Un expert avertit le régime cubain : « Il leur faut privatiser ou mourir »

L'avocat Luis Carlos Battista avertit le régime cubain que le moment de privatiser n'est plus "idéal" mais "limite", après les sanctions de Rubio contre CUPET.



Le Cangrejo aux côtés de Díaz-Canel et de généraux de haut rang à Cuba.Photo © Présidence Cuba

Le avocat Luis Carlos Battista, de FitzGeorge Law, a lancé ce vendredi un message direct au régime cubain suite aux sanctions de Washington contre CUPET : Ouvrez l'économie au capital privé ou condamnez le peuple à une agonie sans issue.

Battista a participé à une interview pour CiberCuba quelques heures après que le secrétaire d'État Marco Rubio ait annoncé des sanctions contre CUPET, l'entreprise d'État qui monopolise l'importation, le raffinage et la distribution de combustibles à Cuba.

La mesure, adoptée jeudi sous l'Ordre Exécutif 14404 de Donald Trump, bloque les biens et intérêts de CUPET sous juridiction américaine et expose à des sanctions secondaires toute entreprise étrangère travaillant avec la compagnie pétrolière.

Lorsque l'on lui a demandé quel conseil il donnerait au régime s'il était son conseiller, Battista a été catégorique : « Je pense que le modèle économique cubain n'a pas fonctionné, ne fonctionne pas et ne va pas fonctionner précisément à cause de la centralisation économique. »

L'avocat a souligné que la solution passe par donner «une plus grande capacité d'action au capital privé» et a évoqué CUPET comme l'une des entreprises qui pourrait être privatisée.

Cependant, il ne s'est pas arrêté là. Battista a également mentionné Cubana de Aviación comme un autre cas urgent. «Cubana de Aviación a également besoin de capital privé, y compris la participation d'autres compagnies aériennes prêtes à investir dans Cubana», a-t-il affirmé.

Il a été explicite sur l'urgence du moment. Il a écarté le mot « idéal » et l'a remplacé par un terme plus dur : « Ce serait le moment limite pour commencer à appliquer les réformes économiques qui lui sont demandées, à partir du 3 janvier au plus tard. »

L'expert a également évoqué la dimension humaine de la crise. « Combien de temps allons-nous encore supporter cette agonie ? Surtout les personnes qui vivent à Cuba. Toi et moi, cela ne nous affecte pas autant, mais cela touche notre famille qui vit à Cuba », a-t-il déclaré, en référence aux coupures de courant de 20, 30 et même 40 heures que subissent les Cubains dans plusieurs régions du pays.

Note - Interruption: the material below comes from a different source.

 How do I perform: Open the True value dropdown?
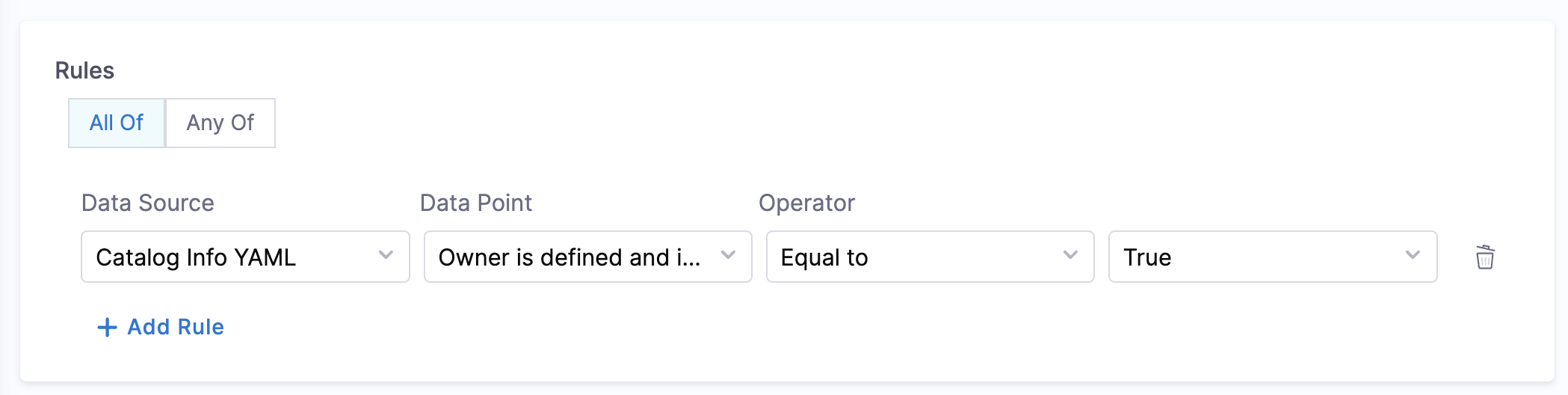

Son conseil au régime était clair. « Si j'étais un conseiller du gouvernement cubain, je dirais : il faut rechercher de nouvelles modalités pour élargir le secteur privé, alléger la souffrance de la population en ce moment en raison des mesures des États-Unis et de l'inefficacité du système économique cubain. »

Et il a conclu avec une phrase qui résume son diagnostic : « Il est indiscutable qu'il faut élargir un peu le diapason des possibilités d'investir à Cuba. »

La position de Battista contraste directement avec celle du régime. Díaz-Canel a réaffirmé en 2024 que privatiser les entreprises d'État « n'était pas la solution », tandis que Cuba traverse en 2026 l'une de ses pires crises énergétiques, avec des circuits accumulant plus de 45 heures sans service électrique.

La sanction à CUPET est survenue après qu'il a été révélé que le combustible exporté des États-Unis sous licence générale —destiné exclusivement au secteur privé cubain par l'intermédiaire de citernes depuis le 4 mars— était détourné vers des entités étatiques, violant les conditions établies par le Département du Trésor et le Bureau des Industries et de la Sécurité.